Wear analysis of materials used as orthopaedic implants

In the biomedical field, about 6% of the hip total prostheses must be replaced after 9 years. One of the main causes of the aseptic loosening may be attributed to fretting corrosion between the prosthesis and the bone cement. To understand this degradation, a fretting test between a stainless steel, 316L and PMMA has been used in Ringer solution. Fretting maps for the contact 316L/PMMA were determined in air and in Ringer solution. It has been shown that the lubricant effect of the aqueous environment shifts the gross slip/partial slip transition towards larger normal forces or lower displacements.To understand the fretting degradation behaviour of 316L against PMMA, fretting corrosion experiments have been investigated under constant applied potential. The first conclusion is that the dissipated energy is maximum at about −600 mV/SCE. The wear on PMMA does not depend on the applied potential.
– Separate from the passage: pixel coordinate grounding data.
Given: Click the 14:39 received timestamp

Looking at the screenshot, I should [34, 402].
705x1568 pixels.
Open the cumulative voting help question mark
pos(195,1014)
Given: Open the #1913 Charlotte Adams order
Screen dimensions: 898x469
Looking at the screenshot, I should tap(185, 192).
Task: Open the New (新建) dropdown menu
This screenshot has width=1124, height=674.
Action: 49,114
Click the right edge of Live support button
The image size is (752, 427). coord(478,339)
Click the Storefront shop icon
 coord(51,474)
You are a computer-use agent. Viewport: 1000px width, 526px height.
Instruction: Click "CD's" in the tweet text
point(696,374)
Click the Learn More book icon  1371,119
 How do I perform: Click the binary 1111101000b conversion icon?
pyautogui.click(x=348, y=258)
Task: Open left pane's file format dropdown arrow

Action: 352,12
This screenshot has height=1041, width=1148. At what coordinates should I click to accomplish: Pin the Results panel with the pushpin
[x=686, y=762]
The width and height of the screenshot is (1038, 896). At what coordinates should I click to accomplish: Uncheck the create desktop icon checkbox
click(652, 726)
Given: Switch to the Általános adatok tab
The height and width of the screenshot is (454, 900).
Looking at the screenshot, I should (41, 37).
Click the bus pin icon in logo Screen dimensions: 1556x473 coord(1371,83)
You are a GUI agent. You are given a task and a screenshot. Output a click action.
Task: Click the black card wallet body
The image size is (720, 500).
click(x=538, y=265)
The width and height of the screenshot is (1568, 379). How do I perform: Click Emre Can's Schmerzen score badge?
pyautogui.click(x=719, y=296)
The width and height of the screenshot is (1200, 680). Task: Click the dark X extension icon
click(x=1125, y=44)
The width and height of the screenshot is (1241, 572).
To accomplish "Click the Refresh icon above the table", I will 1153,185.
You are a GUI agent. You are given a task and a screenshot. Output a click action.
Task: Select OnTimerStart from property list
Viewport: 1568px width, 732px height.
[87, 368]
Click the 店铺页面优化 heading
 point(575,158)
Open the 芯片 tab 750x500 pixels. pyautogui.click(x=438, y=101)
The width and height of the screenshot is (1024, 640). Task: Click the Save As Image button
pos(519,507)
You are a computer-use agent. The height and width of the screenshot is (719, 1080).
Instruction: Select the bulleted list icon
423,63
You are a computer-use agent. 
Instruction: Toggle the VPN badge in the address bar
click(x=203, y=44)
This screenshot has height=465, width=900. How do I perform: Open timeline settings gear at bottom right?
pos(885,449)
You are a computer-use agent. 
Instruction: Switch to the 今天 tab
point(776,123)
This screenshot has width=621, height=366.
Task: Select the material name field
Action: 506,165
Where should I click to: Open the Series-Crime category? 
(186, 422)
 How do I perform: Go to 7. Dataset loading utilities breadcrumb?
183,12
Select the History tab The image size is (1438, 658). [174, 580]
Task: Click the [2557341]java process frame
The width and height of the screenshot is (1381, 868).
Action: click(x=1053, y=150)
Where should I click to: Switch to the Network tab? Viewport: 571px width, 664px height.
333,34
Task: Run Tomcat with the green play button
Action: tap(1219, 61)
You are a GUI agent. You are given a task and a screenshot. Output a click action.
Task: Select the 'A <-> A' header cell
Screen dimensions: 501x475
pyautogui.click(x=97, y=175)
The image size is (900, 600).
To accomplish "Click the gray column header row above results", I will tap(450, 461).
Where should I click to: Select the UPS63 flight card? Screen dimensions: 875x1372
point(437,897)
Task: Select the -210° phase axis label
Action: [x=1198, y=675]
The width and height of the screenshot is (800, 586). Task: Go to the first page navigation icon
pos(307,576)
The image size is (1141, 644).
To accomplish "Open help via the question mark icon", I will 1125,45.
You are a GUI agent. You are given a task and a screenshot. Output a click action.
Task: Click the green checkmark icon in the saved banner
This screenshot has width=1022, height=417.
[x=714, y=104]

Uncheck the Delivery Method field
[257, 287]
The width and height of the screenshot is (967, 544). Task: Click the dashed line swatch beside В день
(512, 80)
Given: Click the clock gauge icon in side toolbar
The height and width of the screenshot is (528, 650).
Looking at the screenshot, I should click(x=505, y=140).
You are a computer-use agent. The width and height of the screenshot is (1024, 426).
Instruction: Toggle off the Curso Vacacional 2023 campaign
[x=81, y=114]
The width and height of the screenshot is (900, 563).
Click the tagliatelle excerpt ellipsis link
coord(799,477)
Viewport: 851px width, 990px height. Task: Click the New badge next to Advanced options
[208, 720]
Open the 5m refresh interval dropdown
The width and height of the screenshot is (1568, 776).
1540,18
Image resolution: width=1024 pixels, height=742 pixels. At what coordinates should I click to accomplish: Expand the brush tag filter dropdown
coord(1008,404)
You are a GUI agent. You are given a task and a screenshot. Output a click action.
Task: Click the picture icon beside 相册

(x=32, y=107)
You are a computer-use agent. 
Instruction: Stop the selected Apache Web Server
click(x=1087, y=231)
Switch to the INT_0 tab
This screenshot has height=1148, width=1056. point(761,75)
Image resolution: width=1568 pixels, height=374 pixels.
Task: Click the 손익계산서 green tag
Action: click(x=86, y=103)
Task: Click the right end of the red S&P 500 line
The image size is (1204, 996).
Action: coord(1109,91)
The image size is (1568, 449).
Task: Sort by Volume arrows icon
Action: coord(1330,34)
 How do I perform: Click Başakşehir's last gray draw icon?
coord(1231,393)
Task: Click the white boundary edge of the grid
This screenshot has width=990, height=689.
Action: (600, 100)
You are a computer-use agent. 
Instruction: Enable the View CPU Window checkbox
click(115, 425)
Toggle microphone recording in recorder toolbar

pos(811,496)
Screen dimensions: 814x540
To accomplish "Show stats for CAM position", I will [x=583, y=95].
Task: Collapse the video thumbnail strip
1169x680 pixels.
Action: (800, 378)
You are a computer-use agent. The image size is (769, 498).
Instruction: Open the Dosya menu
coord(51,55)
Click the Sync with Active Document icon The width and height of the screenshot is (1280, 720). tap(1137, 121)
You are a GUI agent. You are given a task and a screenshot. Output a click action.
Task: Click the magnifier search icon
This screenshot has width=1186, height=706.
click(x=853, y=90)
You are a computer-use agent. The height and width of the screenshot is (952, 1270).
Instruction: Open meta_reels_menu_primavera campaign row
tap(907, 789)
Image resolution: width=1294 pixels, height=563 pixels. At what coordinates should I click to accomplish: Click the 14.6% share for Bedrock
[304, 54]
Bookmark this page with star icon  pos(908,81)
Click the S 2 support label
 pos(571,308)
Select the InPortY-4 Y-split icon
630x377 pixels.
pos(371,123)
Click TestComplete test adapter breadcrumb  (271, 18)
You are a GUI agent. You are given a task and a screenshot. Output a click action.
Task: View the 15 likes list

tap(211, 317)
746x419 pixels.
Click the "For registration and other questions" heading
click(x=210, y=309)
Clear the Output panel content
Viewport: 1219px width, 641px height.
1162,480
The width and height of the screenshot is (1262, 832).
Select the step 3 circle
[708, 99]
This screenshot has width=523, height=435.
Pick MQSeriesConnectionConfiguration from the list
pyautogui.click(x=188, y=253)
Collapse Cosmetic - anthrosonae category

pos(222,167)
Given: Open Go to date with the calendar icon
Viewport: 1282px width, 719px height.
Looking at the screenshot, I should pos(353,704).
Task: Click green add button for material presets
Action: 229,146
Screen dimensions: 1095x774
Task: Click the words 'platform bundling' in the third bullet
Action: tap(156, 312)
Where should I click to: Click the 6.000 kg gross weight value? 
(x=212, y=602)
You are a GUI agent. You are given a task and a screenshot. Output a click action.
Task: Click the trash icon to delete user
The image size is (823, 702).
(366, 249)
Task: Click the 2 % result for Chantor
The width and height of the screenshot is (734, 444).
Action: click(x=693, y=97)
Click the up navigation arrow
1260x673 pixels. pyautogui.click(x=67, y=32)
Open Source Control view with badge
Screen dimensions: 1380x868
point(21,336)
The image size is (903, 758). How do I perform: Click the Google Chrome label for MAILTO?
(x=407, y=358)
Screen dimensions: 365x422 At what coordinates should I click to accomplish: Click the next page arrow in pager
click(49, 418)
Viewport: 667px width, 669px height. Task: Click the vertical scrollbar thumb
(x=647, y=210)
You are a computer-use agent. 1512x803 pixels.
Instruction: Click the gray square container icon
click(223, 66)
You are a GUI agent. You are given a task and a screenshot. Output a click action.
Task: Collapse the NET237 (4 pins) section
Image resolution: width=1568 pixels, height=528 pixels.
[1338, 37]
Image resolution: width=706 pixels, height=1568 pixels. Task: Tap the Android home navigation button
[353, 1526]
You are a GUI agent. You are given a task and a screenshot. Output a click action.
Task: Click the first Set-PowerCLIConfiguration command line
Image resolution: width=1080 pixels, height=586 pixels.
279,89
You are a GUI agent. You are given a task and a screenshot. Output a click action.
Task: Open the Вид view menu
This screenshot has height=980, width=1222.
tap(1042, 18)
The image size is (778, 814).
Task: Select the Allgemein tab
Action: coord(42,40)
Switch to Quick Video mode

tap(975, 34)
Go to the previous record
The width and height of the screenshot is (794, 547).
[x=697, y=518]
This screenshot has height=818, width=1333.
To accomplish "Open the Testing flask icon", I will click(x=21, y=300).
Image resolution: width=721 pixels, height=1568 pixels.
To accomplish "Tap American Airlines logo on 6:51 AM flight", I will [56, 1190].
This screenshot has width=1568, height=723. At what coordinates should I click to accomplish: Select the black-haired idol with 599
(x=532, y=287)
Moreover, the wear coefficient is lower than that in air due to the lubricant effect of the Ringer solution. Wear on 316L depends on the applied potential. The wear volume is minimum at −600 mV/SCE although the dissipated energy is maximum. The wear on 316L in Ringer solution is attributed to a dissolution process due to the local destruction of the passive film by fretting. The effect of potential on the wear of 316L may be accounted for by changes in the aqueous environment confined in the contact zone due to a restricted mass transport from the bulk solution and to the large local current densities consecutive to the destruction of the passive film. Accordingly, the wear volume on 316L is correlated to the time. Finally, the proton reduction, inside the contact, is believed to contribute significantly to the dissolution process.